> Exercise objective
Could you copy out the material word for word, starting with the line that contains "Task: Click the 2024.000 level on price axis" and going on through the line that contains "[x=312, y=88]", with both of those lines included?

## start

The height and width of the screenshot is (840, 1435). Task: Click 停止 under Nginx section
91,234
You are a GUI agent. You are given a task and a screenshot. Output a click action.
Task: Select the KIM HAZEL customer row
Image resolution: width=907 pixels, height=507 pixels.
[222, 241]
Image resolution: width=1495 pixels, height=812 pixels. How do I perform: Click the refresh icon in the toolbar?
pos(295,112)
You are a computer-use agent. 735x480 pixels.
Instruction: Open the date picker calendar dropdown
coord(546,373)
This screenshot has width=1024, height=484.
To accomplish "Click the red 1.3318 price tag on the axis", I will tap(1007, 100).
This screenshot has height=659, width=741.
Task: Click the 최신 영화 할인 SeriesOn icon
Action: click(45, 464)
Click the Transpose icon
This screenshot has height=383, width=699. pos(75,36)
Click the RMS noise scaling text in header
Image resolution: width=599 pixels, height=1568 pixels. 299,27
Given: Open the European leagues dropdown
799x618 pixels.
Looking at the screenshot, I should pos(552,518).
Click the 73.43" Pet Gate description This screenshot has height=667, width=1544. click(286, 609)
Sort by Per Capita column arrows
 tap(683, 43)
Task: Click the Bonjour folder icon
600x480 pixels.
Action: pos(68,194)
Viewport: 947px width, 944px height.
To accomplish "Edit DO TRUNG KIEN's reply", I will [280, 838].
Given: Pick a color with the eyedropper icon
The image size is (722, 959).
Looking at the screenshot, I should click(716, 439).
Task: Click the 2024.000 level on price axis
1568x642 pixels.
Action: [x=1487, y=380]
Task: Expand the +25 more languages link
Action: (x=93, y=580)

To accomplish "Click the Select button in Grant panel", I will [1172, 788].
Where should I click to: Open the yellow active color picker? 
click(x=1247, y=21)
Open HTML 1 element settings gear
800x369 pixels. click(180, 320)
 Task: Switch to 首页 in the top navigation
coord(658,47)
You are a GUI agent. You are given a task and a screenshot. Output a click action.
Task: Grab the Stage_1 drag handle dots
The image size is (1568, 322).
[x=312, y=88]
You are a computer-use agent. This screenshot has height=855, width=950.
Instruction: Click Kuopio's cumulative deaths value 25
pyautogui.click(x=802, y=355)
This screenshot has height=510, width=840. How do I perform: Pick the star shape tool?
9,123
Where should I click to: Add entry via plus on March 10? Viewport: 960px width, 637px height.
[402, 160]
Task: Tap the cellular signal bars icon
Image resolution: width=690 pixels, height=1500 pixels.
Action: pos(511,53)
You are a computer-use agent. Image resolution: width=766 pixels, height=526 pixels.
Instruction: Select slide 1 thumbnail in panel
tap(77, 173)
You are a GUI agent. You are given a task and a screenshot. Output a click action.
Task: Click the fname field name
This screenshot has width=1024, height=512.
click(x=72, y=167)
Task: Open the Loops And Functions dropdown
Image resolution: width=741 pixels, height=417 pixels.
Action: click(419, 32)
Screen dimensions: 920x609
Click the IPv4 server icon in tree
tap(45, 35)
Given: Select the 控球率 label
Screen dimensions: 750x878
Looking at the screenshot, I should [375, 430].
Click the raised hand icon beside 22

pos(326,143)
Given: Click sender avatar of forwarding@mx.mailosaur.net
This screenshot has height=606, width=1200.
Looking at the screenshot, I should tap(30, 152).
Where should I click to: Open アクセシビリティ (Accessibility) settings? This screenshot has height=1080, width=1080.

## end

> Written response
Task: Click the 2024.000 level on price axis
1568x642 pixels.
Action: [x=1487, y=380]
Task: Expand the +25 more languages link
Action: (x=93, y=580)

To accomplish "Click the Select button in Grant panel", I will [1172, 788].
Where should I click to: Open the yellow active color picker? 
click(x=1247, y=21)
Open HTML 1 element settings gear
800x369 pixels. click(180, 320)
 Task: Switch to 首页 in the top navigation
coord(658,47)
You are a GUI agent. You are given a task and a screenshot. Output a click action.
Task: Grab the Stage_1 drag handle dots
The image size is (1568, 322).
[x=312, y=88]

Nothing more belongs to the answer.